Das elektronische Rezept ist die digitale Version des rosafarbenen Papiers. Der Arzt erstellt das E-Rezept mithilfe seiner Praxissoftware. Der Patient hat dann die Wahlfreiheit. Es bleibt ihm überlassen, ob er das Rezept in Papierform oder digital über die App auf seinem Smartphone erhalten möchte. Das E-Rezept enthält einen QR-Code, über den die Apotheke auf das hinterlegte Rezept zugreifen kann. Bei der digitalen Variante wählt der Patient in der App eine Apotheke aus, welche das Medikament in der Zwischenzeit beschaffen oder ggf. gleich liefern kann. Der Patient spart sich damit die Suche nach einer Apotheke, welche das Medikament vorrätig hat und die Apotheke kann besser planen. Insbesondere für immobile Patienten birgt die Digitalisierung des Gesundheitssystems viele Vorteile. Mithilfe von Videosprechstunden und dem E-Rezept können diese Versicherten ärztlich und medikamentös behandelt werden, ohne die Praxis aufsuchen zu müssen. Zudem sollen verordnete Medikamente in den elektronischen Medikationsplan übernommen werden. Damit kann die Apotheke alle Medikamente einsehen und so Wechselwirkungen zwischen den Arzneien schneller erkennen. Dies verbessert die Arzneimitteltherapiesicherheit.

Wie sieht es mit dem Datenschutz und der Datensicherheit aus?

Bei sensiblen personenbezogenen Daten wie den in dem E-Rezept hinterlegten Gesundheitsdaten ist aus datenschutzrechtlicher Sicht einiges zu beachten. Dabei stellt sich zuerst die Frage, wer für die Einhaltung des Datenschutzes hinsichtlich des E-Rezepts verantwortlich ist.

Dies soll in dem Patientendaten-Schutz-Gesetz (PDSG) geregelt werden, welches am 03.07.2020 beschlossen wurde und voraussichtlich im Herbst 2020 in Kraft treten wird. Nach dem PDSG liegt die datenschutzrechtliche Verantwortlichkeit nicht bei der gematik GmbH, welche die Telematikinfrastruktur betreibt, über welche auch das E-Rezept technisch umgesetzt wird.

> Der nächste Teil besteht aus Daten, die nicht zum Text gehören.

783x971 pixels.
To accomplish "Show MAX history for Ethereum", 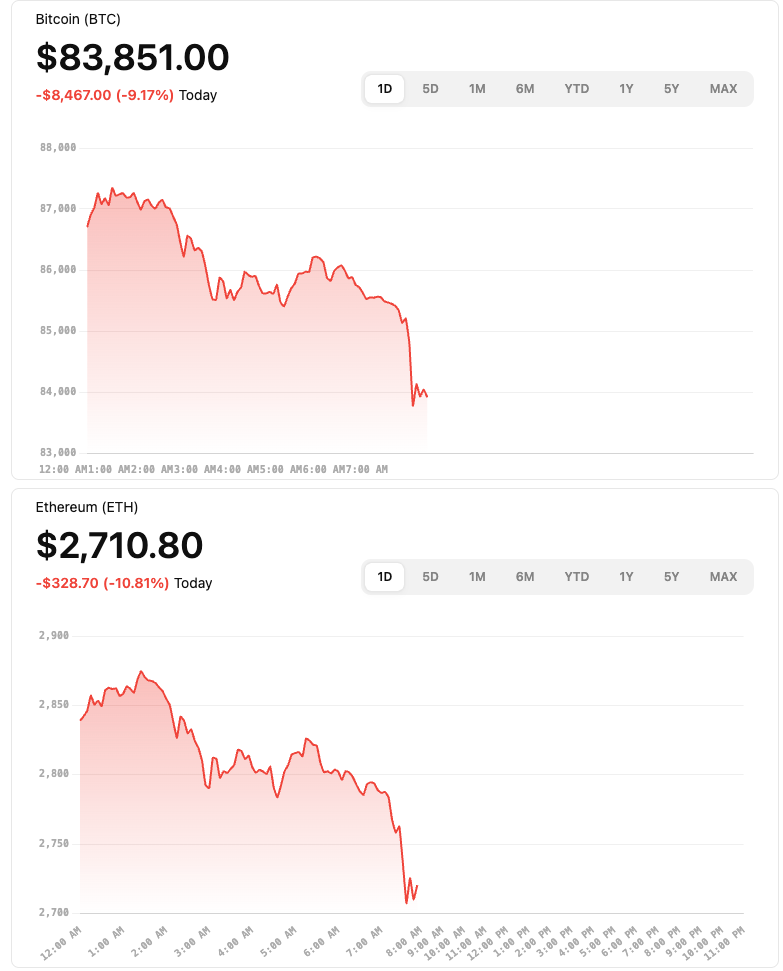I will click(x=723, y=577).
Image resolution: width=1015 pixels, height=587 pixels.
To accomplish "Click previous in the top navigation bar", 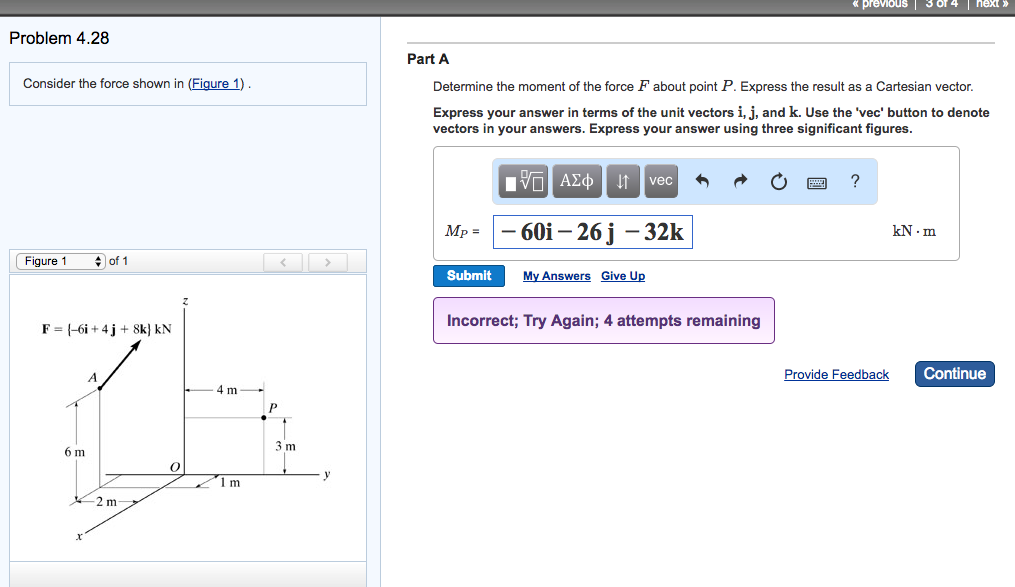I will pyautogui.click(x=880, y=4).
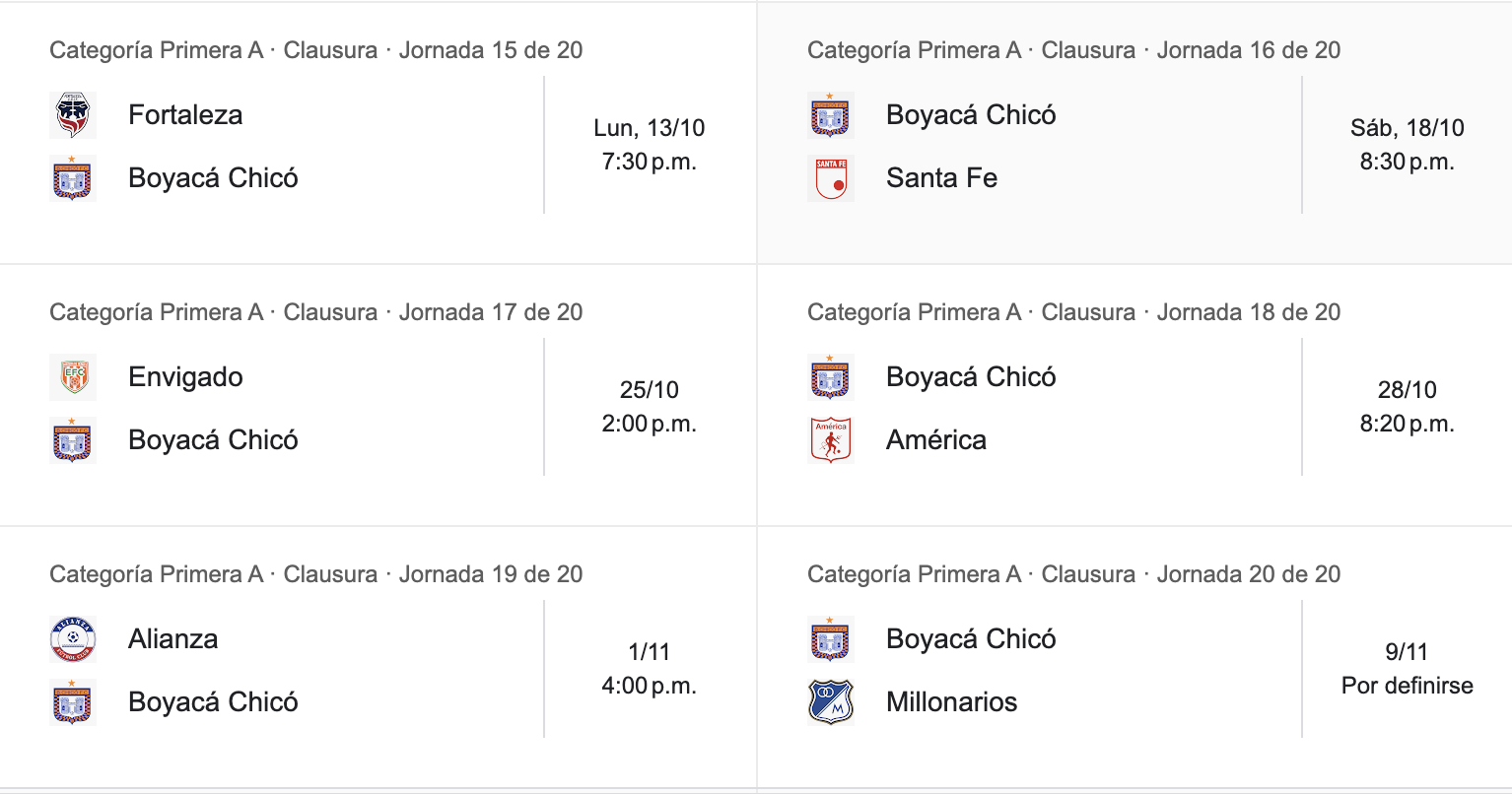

Vielmehr schreibt das PDSG die datenschutzrechtliche Verantwortlichkeit einzig den jeweiligen Dienstanbietern – den Ärzten, Apotheken und Krankenhäusern – zu. Dies stößt auf massive Kritik.

Denn im September 2019 sprach sich die Konferenz der unabhängigen Datenschutzaufsichtsbehörden des Bundes und der Länder (DSK) in ihrem Beschluss für eine gemeinsame Verantwortlichkeit gemäß Art. 26 Datenschutz-Grundverordnung zwischen dem Betreiber und den Dienstnutzern der Telematik-Infrastruktur aus. Die DSK forderte eine gesetzliche Regelung für den Umfang der Verantwortung der gematik GmbH. Auch der Bundesrat kritisierte am Gesetzesentwurf des PDSG, dass der gematik GmbH keine ausdrückliche datenschutzrechtliche Verantwortung zugeteilt werde. Die Bundesregierung berücksichtigte die Kritik in dem weiteren Gesetzgebungsprozess jedoch nicht. In der Konsequenz wären damit die Regelungen des PDSG nach Ansicht der DSK und des Bundesrats mit der Datenschutz-Grundverordnung nicht vereinbar. Rechtsunsicherheiten sowie unklare Verantwortlichkeiten sorgen für Verunsicherung bei den Betroffenen. Dies erschwert die Durchsetzung ihrer Betroffenenrechte. Und auch die Haftung könnte dadurch unklar sein.

Um die Daten angemessen zu schützen, sind außerdem geeignete technisch und organisatorische Maßnahmen zu ergreifen. Die gematik GmbH gibt an, die Daten werden verschlüsselt auf den Servern der Telematikinfrastruktur gespeichert. Nur durch den QR-Code sollen die Daten lesbar sein. Die Telematikinfrastruktur ist ein virtuelles Netzwerk, über welches mehr als 115.000 angeschlossene Arzt- und Zahnarztpraxen Informationen austauschen können. Aber: Im Dezember 2019 war es Sicherheitsforschern des Chaos Computer Clubs (CCC) gelungen, sich Zugang zu diesem Telematik-Netzwerk zu verschaffen. Dabei demonstrierte der CCC, wie sie sich gültige Praxisausweise und Gesundheitskarten ausgestellt auf die Identitäten Dritter beschaffen konnten. Der Identitätsdiebstahl ermöglichte ihnen den Zugriff auf Anwendungen der Telematikinfrastruktur und damit auf die Gesundheitsdaten von Versicherten.

Bevor das E-Rezept rechtssicher eingesetzt werden kann, müsste zügig nachgebessert werden. Der Bundesregierung und der gematik GmbH bleiben weniger als ein Jahr Zeit für Änderungen. Denn schon im Juli 2021 soll das E-Rezept eingeführt werden. Doch in einigen Punkten scheinen die Fronten derart verhärtet, dass wohl erst die Rechtsprechung Klarheit verschaffen kann.